Sarah Zeldman August 5, 2008, 3:42 PM

Is it possible that the “Mommy Wars” are NOT alive and well, but rather that this is the singular comment of a egotistical “know-it-all” type of person who thinks she knows everything and what is best for everyone?

You must get hundreds of comments of day — yet you get ONE of this nature and declare the “Mommy Wars” alive and well? I beg to differ.

More and more I see that the so-called Mommy-Wars are over (did they ever really exist?) as mothers come together to support each other in many venues.

Momlogic, I love you — but don’t fan the flames of this fake war because of one “know-it-all” mom.
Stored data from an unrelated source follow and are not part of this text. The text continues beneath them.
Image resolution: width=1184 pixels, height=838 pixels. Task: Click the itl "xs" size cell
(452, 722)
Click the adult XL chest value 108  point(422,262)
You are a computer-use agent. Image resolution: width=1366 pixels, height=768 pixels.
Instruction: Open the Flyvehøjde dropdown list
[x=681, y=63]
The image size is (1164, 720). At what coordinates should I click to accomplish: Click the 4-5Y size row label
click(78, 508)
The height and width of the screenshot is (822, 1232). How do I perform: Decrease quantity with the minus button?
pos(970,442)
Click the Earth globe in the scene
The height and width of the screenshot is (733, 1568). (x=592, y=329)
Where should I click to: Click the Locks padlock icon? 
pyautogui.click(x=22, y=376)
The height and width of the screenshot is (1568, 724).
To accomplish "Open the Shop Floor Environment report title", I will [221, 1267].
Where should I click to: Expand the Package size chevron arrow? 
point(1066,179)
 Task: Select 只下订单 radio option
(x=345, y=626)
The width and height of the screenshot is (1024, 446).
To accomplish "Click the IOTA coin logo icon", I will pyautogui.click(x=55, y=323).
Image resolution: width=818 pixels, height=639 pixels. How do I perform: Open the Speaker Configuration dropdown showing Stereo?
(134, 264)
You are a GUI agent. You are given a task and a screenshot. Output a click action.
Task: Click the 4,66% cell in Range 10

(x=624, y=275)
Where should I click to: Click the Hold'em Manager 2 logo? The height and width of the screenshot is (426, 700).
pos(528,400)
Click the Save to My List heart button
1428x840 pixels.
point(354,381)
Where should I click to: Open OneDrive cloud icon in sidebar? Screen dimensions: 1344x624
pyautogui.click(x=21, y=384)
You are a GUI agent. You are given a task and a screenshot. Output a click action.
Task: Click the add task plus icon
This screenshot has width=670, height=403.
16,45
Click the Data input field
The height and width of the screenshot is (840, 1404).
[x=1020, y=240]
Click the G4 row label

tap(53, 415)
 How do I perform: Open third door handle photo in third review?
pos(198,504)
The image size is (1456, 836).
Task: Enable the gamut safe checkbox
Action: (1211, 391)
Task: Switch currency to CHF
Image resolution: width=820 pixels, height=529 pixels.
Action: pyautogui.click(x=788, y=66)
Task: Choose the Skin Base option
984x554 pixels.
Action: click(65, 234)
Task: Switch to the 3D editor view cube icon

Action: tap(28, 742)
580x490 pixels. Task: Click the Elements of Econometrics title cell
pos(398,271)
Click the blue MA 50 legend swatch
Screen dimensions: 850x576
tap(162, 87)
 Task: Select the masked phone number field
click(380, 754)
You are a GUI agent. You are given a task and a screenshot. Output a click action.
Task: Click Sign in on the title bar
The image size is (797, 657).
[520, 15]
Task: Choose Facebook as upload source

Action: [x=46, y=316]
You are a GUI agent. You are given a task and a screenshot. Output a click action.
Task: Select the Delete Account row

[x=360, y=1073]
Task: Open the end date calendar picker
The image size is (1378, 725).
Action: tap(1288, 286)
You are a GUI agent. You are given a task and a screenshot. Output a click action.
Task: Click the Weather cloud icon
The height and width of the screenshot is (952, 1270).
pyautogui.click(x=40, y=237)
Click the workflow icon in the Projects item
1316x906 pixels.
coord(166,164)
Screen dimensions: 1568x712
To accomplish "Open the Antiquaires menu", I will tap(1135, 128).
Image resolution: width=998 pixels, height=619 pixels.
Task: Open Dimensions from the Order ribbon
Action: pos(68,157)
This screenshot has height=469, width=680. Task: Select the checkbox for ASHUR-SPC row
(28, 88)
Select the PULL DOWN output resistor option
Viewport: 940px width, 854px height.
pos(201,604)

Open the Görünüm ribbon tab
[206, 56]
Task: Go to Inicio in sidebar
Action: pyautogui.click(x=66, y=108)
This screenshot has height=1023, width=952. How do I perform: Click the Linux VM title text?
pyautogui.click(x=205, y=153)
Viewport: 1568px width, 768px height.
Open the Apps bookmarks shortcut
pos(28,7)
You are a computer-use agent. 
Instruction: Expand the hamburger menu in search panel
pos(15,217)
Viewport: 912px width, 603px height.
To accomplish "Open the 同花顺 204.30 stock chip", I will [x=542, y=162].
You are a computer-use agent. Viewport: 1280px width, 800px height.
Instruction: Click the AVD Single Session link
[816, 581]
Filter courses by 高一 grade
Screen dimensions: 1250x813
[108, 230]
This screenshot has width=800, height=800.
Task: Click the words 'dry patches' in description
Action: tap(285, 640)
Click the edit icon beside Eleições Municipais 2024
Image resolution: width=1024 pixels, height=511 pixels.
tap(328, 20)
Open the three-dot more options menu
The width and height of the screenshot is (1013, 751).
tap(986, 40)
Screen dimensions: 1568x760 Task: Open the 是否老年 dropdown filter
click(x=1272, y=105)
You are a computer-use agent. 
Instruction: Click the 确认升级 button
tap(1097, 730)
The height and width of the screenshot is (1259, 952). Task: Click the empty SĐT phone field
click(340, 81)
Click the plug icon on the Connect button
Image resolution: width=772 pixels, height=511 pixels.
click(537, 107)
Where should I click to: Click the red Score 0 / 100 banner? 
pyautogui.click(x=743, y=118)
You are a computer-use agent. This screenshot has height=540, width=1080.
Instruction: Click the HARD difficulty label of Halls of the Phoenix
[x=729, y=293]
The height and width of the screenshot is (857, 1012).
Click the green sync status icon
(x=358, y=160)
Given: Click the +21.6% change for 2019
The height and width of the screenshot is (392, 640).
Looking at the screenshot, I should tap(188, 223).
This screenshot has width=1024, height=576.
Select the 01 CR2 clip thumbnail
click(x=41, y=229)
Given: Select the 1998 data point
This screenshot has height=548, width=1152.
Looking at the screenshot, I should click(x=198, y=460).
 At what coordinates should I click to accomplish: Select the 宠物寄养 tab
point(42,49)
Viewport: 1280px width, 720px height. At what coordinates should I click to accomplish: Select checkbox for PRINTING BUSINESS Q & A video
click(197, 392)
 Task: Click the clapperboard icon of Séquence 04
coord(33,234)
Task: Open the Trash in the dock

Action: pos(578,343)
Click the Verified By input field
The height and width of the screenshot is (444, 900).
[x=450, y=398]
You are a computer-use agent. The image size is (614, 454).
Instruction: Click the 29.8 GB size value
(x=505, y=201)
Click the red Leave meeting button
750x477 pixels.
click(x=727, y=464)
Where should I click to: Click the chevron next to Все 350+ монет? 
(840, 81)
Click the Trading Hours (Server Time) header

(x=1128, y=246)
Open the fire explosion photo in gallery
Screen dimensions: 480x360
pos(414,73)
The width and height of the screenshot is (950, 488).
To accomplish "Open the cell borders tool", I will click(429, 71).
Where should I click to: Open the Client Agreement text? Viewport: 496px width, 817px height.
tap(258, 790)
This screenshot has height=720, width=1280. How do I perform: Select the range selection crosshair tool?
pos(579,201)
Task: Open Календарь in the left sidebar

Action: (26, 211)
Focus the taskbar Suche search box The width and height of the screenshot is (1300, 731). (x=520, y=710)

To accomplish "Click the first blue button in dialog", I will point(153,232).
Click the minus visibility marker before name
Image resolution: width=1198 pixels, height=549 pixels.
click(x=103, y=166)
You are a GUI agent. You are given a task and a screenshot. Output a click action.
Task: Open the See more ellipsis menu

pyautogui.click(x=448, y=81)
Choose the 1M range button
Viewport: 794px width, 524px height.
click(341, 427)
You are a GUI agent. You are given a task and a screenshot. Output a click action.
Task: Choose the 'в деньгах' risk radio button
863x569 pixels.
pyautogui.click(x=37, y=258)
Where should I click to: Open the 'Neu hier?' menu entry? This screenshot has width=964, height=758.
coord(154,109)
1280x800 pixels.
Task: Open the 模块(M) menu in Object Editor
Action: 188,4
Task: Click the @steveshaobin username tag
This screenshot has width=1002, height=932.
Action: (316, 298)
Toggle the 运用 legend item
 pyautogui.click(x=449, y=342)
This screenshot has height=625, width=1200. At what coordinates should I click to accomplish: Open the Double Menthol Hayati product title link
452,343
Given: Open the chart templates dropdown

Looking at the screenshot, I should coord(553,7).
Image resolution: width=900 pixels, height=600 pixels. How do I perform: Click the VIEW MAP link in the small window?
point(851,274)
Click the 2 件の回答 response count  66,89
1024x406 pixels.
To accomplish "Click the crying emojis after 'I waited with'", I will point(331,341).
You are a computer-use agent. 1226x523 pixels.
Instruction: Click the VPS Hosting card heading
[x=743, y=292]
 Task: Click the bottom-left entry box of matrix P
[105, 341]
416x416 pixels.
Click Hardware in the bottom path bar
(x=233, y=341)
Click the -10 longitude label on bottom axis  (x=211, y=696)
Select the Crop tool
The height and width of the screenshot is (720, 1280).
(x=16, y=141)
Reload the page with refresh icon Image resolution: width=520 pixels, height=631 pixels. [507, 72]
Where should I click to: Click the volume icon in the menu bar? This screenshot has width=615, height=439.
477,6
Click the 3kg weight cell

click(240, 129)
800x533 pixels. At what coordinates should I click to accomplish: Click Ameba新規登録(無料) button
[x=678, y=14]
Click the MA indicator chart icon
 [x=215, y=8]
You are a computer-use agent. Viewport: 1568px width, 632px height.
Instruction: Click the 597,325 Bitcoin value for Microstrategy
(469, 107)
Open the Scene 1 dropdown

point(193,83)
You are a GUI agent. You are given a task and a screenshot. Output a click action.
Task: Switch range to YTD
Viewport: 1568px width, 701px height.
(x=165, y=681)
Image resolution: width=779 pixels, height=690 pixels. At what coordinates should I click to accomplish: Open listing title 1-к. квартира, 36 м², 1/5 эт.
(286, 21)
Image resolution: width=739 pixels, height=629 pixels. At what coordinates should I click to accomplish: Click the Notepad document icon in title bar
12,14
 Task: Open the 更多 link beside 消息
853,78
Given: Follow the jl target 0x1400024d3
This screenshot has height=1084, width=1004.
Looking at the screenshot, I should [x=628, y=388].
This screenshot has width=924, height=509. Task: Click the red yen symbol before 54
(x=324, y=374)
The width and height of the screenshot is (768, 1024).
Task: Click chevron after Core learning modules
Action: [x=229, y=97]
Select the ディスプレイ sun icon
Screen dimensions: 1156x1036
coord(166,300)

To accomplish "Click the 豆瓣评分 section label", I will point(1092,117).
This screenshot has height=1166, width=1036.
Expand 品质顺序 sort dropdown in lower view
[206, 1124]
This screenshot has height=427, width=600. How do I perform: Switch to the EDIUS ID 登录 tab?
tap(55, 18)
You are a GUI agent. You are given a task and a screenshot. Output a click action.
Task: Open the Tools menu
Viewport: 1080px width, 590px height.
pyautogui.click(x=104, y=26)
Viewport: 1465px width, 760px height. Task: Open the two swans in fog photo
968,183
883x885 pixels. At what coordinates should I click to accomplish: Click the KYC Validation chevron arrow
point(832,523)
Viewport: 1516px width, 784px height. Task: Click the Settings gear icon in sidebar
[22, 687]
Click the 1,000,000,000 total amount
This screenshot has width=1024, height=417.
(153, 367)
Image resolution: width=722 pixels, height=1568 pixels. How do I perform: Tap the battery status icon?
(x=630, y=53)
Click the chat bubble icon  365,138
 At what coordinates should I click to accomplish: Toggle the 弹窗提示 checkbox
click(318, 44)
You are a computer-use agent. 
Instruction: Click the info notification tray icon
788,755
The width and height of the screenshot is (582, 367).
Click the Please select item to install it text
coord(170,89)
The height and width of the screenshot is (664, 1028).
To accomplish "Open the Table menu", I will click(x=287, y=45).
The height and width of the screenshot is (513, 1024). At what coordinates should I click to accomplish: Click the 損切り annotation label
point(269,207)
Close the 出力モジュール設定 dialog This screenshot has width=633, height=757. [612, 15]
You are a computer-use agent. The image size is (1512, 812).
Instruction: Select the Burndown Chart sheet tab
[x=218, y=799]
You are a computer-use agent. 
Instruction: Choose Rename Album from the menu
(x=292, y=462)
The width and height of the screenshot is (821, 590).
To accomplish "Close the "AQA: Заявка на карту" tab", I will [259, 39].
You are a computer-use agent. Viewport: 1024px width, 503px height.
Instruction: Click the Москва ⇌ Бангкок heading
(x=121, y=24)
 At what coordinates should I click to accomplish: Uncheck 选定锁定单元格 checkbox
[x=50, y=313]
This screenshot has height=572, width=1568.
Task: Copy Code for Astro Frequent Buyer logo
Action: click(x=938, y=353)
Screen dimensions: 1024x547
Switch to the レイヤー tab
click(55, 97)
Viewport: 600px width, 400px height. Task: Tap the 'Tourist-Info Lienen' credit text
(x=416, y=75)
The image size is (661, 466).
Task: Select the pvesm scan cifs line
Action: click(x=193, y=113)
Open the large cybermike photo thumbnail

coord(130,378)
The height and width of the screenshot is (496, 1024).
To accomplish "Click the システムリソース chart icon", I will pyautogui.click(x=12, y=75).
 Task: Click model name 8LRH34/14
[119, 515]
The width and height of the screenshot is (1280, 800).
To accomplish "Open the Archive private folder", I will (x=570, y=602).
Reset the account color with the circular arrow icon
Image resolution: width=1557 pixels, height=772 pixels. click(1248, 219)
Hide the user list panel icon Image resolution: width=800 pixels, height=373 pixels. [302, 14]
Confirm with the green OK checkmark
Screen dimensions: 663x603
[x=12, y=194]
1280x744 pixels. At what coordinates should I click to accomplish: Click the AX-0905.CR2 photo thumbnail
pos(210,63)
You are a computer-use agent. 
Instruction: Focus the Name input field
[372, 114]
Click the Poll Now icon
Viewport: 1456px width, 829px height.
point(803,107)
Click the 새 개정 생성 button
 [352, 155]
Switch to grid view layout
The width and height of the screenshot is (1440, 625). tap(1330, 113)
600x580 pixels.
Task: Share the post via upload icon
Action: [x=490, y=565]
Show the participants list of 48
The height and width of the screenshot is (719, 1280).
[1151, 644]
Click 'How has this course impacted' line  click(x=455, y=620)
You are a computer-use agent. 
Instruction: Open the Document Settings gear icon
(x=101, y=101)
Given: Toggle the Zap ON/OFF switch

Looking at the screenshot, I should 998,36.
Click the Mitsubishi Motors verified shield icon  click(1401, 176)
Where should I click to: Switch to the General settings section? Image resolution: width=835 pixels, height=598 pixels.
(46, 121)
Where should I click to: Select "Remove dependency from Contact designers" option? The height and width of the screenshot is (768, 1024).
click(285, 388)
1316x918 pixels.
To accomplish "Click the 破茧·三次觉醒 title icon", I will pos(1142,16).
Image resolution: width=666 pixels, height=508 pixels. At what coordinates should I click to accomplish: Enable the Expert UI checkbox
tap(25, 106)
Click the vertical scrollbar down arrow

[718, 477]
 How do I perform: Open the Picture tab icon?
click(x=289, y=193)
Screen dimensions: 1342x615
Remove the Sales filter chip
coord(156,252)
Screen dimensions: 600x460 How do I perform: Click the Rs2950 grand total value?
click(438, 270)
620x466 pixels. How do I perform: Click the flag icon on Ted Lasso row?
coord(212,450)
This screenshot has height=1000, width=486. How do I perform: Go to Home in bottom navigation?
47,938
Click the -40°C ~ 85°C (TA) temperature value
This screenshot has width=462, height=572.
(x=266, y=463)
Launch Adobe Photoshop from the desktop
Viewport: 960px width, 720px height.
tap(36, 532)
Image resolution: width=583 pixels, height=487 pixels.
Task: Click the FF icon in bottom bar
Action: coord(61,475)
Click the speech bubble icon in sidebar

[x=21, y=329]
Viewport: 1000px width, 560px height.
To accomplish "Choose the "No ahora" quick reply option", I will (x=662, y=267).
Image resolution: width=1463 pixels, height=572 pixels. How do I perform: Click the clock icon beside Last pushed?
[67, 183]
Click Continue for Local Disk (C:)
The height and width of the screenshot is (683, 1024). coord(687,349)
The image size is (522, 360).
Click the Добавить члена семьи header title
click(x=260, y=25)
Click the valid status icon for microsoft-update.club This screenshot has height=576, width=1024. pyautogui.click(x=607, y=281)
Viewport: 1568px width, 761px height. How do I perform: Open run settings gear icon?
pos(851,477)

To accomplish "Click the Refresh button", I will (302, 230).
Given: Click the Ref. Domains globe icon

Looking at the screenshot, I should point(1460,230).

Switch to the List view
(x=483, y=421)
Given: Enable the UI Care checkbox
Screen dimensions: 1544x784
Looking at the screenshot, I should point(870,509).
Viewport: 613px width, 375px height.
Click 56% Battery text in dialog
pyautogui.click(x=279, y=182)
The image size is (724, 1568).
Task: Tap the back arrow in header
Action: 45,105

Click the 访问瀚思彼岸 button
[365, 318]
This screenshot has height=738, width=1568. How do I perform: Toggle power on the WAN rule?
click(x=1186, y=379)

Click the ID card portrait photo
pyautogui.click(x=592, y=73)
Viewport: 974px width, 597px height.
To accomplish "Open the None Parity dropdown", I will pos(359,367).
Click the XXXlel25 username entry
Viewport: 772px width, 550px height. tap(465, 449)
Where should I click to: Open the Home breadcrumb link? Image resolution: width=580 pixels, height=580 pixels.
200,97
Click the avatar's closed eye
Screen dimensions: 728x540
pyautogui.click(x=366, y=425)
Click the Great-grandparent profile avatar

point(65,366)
A Little Common Sense Goes A Long Way August 5, 2008, 3:59 PM

I find this sentence troubling:

“You know nothing about being a mom, because you’re always thinking of yourself first.”

Moms who never think of themselves, take care of themselves, or allow themselves to be individuals, will burn out. We all need to do things for ourselves, not just Go, go, go! Do everything for everyone else! all the time.

We must afford ourselves the resources to recharge and contribute in other ways, whether that’s a job outside the home, or working on a favorite craft, or simply reading a book alone. You can’t possibly make anyone feel guilty for not disappearing into Invisible Mommy Land.

Think of something you loved doing before you had kids. Did you bicylce to the Farmers Market? Make jewelry? Go on day hikes at your nearest state park? Why don’t you do that now? Little kids actually need doses of time apart from Mom, otherwise they may have a harder time adjusting to school, sleepovers, college, and the real world.

No, it’s no one’s fault, and there are no wrong answers. Do what’s right for you and your family, but take a critical look once in a while at what that is. If you and your family are happy, then you’re on the right track. For me, a couple of times I’ve realized I was too involved so now once a week I go do something just for me. Sometimes it’s just a visit to the bookstore, or an appetizer and iced tea at a favorite restaurant, or just a walk in the park. All the kids know is that I return a couple of hours later refreshed, happy, and fun to be with. What on Earth could be selfish about that?

Amy August 5, 2008, 4:24 PM

Give me a break - get a life!! You either stay at home or you work. You can be a wonderful mother either way.